The emulsification ability of a surfactant is determined by the rate of diffusion of surfactant from bulk solution to the interface between oil and water and the physical properties of the adsorbed layers formed from surfactant molecules around the inner phase droplet. The two main factors determining emulsion ability are low surface tension and mechanical strength of the interfacial film, and the latter is more important to some extent. If the surfactant molecules arrange more tightly in the interfacial film, the mechanical strength of formed interfacial film is higher [18]. From Table 1, it can be seen that pC20 values of these three surfactants are C8-2-C8 is 5.21, XC8 is 4.40 and IXC8 is 3.56. The higher pC20 value indicates the surfactant adsorbs more efficiently at the interface and reduces the interface tension more efficiently. On the other hand, compared to C8-2-C8 and XC8, branched carbon chains presented in IXC8 molecule makes IXC8 arranges relatively loosely in the interfacial film. Both lower efficient adsorption at the interface and a looser packing manner make the IXC8 cause worse emulsification.
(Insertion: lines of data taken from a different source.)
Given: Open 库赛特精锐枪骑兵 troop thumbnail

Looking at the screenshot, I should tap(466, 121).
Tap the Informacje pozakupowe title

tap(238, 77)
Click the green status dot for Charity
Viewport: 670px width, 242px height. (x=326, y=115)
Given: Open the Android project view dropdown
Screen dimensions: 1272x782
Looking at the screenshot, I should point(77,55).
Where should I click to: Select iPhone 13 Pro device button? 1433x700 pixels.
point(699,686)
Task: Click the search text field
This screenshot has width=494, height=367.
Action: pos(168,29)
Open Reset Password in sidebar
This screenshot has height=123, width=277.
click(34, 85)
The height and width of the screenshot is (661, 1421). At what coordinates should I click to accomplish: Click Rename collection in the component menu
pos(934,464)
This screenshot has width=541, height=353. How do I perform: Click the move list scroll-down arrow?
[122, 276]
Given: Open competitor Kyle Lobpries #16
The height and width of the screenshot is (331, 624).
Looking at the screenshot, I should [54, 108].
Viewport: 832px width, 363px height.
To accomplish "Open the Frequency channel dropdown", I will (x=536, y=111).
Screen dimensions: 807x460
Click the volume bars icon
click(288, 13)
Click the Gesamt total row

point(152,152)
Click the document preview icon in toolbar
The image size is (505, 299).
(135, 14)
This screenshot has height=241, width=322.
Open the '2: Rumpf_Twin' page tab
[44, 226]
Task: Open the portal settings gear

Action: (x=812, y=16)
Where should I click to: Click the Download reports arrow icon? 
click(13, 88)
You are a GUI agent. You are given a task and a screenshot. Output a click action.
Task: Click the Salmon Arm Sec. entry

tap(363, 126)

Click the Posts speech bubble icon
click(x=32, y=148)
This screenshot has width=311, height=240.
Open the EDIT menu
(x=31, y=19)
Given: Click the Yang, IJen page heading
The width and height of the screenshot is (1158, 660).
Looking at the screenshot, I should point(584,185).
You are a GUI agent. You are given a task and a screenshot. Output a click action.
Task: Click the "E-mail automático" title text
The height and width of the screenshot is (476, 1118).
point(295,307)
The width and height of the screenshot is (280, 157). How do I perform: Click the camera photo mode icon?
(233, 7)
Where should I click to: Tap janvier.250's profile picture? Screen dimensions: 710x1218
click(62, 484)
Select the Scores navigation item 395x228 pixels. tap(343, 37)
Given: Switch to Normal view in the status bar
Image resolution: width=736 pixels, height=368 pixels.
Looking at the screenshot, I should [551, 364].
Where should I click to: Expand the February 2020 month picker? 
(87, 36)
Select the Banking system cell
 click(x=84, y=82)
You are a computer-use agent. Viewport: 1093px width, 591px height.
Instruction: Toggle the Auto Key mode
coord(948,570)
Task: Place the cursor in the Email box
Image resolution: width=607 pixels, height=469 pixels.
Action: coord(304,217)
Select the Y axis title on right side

From Table 2, the emulsification stability of C8-2-C8 is best, followed by XC8, the worst is the IXC8. This result indicates that IXC8 molecules arrange more loosely in the interfacial film.

Lime Soap Dispersing Power

Lime soap dispersing agents (LSDA) are surfactants that enable soaps to act as effective laundry detergents in hard water without the deposition of insoluble calcium soap. For a surfactant to act as an LSDA, it must possess a bulky hydrophilic group and a straight-chain hydrophobic group. It is believed that, in the presence of hardness ions (Ca2+, Mg2+), the soap and LSDA form a mixed micelle that shows high surface activity, including detergency. The bulky hydrophilic group of the LSDA forces the mixed micelle to orient its hydrophilic group toward the aqueous phase. Soap micelles by themselves are believed to invert in hard water, then their hydrophobic group is oriented toward the aqueous phase, producing insoluble lime soaps [18]. Table 2 lists the LSDP values of XC8, IXC8, and C8-2-C8. It can be seen that the lime soap dispersing power of XC8 is best.

Conclusions

Surface and interface properties of two X-type anionic gemini surfactants and a gemini surfactant derived from cyanuric chloride were investigated. The results showed that the gemini surfactant with two branched chains has a lower γ CMC and an excellent wetting ability.